Selle schuf neben einer Matthäus-Passion (1642), die hier unberücksichtigt bleibt, zwei Versionen der Johannes-Passion, Jahr 1641 ohne und zwei Jahre später mit Intermedien. Hinsichtlich der Rezitative und den Turbae-Chören sind diese Versionen quasi nicht zu unterscheiden. Die Textauswahl, die nicht unerhebliche Kürzungen bis in Halbverse hinein sowie Verschmelzungen von Versen einschließt, geht auf die Johannes-Passion von Joachim a Burck (1568) zurück. Die Intermedien, eingeschobene Vertonungen von kontemplativen und nicht aus dem Evangelium kommenden Texten, benutzen einen Text aus dem Buch Jesaja (53, 4 ff.) und einen Psalmtext (22, 2 ff.). Es kommen alle Dur-Akkorde von F- bis A-Dur und Es-Dur in der anderen Richtung vor. Die Deklamation stützt sich neben Metrum und Rhythmus auch auf harmonische Entwicklungen. Ein solches vom Lektionston (festes Melodiemodell für Lesungen) freies, begleitetes Rezitativ sollte sich in der Folgezeit durchsetzen und fand in Bachs Oeuvre seine Vollendung. Ebenso frei sind die Turbae-Chöre komponiert. Sie bekommen, harmonisch abwechslungsreich komponiert, neben dem alten Ideal der akustischen Verständlichkeit auch eine klangsinnliche Funktion. Zuweilen findet man sogar Andeutungen von Tonmalerei und Chromatik.
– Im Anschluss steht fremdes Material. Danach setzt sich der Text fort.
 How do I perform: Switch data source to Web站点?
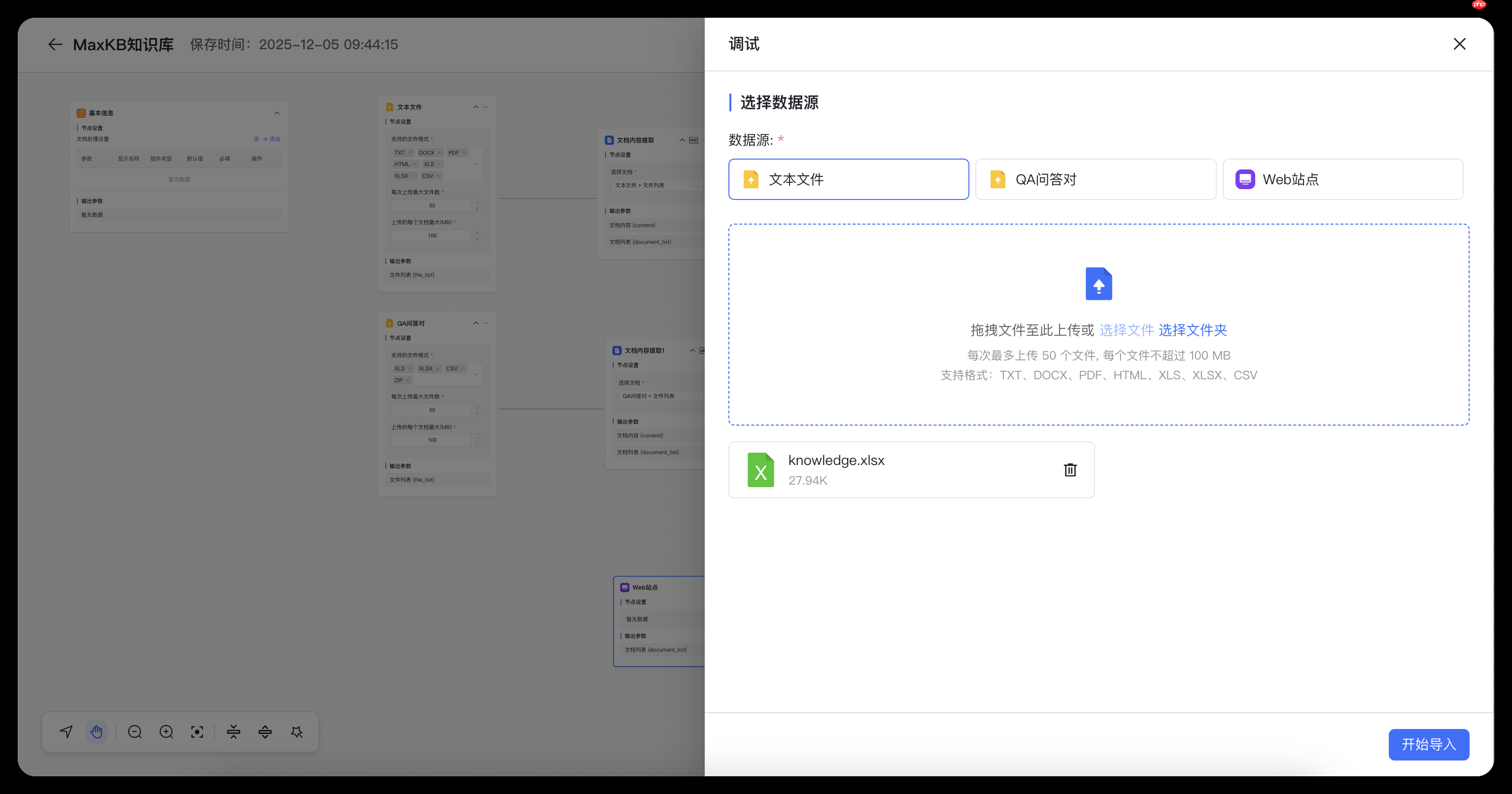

Ihrer musikalischen Anlage nach sind Selles Intermedien geistliche Konzerte für jeweils einen alternatim musizierenden Solo- und Tutti-Chor. Auf satztechnisch kunstvolle Weise werden den einzelnen im Text vorkommenden Gedanken und Bildern musikalische Motive zugeordnet, wie zum Beispiel Koloraturen, chromatische Einheiten, Sequenzen, Triller sowie unvermittelte Generalpausen. Im dritten Intermedium wird zudem mit starken dynamischen Gegensätzen und Taktwechseln gearbeitet.

Selle brachte seine Passionen zuerst in Hamburgs Nebenkirchen zur Aufführung. Später folgten Aufführungen in den Hauptkirchen. Von Hamburg aus breitete sich die oratorische Passion in ganz Norddeutschland aus, die dadurch, musikhistorisch betrachtet, im Laufe des 17. Jahrhunderts für Passionsvertonungen die Führung in Deutschland übernahm.